━━━ Records for the exercise
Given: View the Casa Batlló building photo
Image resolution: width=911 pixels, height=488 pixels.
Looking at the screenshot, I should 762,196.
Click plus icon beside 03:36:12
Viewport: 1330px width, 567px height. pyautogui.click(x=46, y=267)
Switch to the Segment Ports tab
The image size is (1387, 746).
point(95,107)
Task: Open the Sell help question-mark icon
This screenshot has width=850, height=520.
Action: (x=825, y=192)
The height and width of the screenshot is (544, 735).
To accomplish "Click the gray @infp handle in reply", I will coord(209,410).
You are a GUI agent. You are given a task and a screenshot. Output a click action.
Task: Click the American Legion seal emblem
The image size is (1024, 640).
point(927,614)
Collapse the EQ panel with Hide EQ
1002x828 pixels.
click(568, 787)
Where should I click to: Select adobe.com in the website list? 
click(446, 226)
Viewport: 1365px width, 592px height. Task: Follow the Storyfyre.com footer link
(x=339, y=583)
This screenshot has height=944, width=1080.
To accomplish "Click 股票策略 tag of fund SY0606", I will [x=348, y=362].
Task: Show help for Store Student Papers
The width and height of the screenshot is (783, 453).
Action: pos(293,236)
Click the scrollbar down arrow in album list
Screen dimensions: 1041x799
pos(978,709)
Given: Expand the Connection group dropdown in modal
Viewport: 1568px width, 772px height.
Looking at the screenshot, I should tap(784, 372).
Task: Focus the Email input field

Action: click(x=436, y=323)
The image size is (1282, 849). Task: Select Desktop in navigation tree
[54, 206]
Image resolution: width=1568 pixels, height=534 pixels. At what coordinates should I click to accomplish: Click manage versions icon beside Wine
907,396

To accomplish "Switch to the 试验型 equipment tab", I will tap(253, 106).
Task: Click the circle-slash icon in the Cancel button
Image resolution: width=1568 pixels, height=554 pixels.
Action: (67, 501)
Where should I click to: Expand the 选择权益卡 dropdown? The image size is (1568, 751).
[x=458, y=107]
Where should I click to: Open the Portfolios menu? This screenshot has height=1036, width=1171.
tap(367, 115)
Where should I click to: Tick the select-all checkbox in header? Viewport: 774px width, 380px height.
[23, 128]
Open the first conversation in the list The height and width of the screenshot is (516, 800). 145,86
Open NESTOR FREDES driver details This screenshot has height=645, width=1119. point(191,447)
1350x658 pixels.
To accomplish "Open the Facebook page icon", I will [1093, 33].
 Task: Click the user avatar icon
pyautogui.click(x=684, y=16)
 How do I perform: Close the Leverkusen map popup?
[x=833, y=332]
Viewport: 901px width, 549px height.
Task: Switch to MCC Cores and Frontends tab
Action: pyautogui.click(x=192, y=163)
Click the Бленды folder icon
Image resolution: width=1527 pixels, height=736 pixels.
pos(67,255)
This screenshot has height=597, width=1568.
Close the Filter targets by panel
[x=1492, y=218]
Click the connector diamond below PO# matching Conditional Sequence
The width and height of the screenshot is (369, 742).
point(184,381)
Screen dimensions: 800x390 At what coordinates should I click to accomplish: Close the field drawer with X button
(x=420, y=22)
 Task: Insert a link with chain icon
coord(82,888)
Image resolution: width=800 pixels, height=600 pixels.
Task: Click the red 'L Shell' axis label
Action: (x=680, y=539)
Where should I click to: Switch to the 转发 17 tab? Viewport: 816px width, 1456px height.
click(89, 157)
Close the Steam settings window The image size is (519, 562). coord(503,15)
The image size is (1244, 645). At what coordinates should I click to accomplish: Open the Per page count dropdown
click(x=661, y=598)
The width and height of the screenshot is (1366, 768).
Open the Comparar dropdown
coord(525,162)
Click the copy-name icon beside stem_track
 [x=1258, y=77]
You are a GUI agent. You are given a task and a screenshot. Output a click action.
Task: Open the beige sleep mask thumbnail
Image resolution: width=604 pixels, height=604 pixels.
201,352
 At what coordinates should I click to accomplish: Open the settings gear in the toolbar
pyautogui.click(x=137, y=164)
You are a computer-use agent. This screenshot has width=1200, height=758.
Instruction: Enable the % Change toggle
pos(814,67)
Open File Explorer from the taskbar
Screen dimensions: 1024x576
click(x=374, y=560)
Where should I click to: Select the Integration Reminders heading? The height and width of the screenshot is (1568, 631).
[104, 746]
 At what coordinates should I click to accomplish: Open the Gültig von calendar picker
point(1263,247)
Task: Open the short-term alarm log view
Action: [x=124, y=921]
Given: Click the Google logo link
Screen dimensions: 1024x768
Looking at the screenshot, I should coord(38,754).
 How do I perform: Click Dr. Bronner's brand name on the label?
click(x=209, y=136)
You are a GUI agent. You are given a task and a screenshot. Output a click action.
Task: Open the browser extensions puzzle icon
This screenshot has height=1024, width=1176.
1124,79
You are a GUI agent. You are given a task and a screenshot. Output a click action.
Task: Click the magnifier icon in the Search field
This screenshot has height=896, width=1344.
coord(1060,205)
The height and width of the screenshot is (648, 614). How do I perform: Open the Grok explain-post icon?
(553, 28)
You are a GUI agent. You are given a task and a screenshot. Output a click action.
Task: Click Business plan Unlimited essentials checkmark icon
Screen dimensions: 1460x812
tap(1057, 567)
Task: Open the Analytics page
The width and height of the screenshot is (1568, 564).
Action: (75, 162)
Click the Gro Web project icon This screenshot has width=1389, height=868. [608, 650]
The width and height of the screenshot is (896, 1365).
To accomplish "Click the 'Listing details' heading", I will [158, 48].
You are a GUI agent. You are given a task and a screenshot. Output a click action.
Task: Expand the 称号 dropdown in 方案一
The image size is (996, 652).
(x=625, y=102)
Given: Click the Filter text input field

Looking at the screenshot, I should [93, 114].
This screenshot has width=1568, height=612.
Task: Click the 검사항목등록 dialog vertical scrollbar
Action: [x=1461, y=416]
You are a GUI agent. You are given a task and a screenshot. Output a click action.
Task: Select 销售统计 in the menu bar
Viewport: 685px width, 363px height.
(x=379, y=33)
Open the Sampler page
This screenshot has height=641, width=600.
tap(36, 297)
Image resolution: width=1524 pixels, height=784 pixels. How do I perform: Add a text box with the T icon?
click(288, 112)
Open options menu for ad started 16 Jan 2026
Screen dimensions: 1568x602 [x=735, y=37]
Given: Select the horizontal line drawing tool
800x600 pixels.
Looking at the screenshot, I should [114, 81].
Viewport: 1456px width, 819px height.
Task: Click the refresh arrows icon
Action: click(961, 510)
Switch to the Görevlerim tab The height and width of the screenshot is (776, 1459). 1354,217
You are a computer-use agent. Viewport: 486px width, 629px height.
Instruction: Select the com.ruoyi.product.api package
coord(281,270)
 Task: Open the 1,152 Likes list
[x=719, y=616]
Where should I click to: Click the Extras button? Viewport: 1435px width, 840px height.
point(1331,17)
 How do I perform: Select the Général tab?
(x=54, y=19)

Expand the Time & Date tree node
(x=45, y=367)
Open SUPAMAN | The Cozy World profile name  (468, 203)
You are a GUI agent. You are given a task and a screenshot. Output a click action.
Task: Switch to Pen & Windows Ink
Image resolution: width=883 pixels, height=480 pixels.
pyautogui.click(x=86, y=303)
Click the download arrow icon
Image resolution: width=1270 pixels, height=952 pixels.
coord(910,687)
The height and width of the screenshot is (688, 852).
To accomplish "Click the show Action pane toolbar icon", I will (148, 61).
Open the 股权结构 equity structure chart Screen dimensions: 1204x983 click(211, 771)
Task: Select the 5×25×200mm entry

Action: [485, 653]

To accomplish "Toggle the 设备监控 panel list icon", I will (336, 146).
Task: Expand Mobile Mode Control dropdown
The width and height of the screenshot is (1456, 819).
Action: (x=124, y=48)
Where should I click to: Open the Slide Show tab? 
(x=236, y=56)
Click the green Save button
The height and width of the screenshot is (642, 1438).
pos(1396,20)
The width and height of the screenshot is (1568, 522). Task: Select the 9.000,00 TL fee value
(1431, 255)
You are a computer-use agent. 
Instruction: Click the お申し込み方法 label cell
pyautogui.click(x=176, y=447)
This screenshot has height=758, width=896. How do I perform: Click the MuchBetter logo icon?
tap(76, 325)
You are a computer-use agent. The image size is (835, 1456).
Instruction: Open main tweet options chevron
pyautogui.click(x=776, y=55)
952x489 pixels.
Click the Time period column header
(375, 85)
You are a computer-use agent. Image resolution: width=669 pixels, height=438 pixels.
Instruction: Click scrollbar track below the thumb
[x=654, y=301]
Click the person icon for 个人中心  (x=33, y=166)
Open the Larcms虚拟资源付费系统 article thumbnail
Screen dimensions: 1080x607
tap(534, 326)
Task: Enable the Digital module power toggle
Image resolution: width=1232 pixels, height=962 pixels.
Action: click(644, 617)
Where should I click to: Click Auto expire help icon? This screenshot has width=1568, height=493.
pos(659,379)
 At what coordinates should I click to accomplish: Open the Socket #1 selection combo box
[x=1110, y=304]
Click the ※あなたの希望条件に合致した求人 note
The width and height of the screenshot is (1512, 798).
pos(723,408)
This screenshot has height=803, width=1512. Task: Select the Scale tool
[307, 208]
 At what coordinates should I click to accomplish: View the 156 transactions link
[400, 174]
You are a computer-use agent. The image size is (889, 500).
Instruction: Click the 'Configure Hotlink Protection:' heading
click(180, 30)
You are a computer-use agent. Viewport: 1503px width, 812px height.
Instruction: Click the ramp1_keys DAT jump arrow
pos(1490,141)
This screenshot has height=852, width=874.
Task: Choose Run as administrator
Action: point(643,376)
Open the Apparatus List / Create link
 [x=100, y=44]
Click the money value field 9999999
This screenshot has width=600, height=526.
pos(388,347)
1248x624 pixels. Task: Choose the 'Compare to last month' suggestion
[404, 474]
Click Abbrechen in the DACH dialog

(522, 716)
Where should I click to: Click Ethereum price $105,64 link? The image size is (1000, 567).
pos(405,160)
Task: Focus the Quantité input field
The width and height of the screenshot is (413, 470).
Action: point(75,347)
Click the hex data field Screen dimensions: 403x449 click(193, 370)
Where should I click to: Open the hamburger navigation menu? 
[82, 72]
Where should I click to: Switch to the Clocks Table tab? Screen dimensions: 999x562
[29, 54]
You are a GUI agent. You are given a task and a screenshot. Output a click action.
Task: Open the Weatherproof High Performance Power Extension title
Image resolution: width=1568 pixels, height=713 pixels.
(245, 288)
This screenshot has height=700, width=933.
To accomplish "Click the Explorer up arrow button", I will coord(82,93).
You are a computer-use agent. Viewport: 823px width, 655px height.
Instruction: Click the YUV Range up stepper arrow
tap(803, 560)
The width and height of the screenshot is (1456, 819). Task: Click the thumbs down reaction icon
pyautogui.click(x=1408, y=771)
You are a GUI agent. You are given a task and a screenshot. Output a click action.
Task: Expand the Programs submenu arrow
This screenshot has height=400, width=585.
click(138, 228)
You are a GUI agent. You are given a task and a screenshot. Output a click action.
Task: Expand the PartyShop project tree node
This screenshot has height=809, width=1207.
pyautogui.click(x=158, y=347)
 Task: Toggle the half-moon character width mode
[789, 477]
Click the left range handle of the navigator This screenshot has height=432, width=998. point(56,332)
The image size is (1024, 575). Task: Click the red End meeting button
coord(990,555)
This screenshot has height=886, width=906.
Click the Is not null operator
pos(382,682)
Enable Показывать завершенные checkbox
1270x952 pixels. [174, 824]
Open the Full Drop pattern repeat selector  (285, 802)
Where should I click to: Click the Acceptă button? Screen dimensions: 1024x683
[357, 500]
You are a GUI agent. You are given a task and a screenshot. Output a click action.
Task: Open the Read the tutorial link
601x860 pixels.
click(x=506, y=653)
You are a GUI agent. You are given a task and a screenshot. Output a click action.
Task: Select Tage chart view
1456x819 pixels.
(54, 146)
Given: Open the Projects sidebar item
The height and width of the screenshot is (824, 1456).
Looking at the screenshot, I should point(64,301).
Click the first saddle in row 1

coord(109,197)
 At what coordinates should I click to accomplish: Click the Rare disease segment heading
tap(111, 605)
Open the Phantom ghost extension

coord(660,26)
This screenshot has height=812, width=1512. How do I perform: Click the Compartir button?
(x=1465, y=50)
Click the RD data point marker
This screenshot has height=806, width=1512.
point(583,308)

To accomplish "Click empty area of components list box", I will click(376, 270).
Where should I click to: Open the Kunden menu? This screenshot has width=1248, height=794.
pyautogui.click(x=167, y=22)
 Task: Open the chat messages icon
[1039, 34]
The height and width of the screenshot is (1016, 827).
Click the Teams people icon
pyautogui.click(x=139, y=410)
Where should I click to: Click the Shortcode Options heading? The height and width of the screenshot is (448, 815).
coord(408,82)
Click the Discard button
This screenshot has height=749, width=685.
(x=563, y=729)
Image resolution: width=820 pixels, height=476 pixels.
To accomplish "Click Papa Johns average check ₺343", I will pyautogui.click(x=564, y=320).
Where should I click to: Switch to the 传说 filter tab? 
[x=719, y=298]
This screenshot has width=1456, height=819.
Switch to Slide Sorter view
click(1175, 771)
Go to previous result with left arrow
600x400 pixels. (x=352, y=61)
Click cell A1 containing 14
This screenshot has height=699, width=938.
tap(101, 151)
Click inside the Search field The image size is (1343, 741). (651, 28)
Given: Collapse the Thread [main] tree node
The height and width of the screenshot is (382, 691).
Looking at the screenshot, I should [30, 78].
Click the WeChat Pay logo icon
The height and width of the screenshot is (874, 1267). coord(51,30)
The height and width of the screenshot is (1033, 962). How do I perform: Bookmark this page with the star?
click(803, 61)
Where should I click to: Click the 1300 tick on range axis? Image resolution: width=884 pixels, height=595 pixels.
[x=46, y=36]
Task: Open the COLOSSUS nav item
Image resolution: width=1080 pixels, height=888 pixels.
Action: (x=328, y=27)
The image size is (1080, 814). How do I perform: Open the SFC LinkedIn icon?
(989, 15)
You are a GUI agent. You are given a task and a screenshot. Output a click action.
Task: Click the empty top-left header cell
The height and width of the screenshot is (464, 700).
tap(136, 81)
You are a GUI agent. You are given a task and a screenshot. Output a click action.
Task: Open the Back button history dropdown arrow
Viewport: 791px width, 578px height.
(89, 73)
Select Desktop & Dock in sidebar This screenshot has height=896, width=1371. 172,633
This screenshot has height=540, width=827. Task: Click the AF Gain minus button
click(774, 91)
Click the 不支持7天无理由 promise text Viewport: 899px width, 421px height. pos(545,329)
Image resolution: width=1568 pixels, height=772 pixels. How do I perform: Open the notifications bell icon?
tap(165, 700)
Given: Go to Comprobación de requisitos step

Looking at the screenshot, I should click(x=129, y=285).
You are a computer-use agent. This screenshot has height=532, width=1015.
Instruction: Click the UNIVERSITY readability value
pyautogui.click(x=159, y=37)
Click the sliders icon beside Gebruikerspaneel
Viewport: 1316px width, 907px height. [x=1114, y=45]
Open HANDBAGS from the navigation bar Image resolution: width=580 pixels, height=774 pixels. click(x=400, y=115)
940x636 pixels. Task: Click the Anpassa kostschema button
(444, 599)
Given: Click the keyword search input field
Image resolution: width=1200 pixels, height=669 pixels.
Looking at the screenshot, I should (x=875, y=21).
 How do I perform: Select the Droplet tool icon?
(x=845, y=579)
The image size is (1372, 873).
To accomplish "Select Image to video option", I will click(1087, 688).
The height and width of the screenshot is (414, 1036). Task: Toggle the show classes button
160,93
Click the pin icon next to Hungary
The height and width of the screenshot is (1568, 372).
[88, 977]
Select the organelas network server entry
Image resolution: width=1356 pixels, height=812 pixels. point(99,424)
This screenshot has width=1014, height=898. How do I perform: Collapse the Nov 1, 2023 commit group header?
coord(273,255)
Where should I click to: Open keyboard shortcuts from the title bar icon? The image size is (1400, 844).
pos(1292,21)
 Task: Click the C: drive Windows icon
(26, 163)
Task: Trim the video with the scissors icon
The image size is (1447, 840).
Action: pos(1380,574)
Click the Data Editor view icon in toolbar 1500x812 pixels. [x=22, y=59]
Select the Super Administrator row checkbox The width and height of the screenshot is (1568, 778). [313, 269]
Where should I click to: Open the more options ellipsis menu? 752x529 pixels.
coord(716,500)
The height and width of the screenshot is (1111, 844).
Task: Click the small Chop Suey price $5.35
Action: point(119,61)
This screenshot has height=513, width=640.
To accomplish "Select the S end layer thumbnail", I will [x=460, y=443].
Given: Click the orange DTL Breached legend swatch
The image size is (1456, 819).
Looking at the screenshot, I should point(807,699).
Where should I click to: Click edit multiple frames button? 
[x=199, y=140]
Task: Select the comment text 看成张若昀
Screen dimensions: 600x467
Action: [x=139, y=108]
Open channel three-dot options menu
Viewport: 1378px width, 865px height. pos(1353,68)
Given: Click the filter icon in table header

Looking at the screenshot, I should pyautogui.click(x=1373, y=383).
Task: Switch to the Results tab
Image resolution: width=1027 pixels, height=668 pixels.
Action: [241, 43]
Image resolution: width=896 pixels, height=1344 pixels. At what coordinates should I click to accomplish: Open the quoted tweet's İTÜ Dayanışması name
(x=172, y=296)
━━━━━━
Find every line in the records above that contains the word "entry" and copy each such line in full.

* [Response to the exercise]:
Task: Select the 5×25×200mm entry
Select the organelas network server entry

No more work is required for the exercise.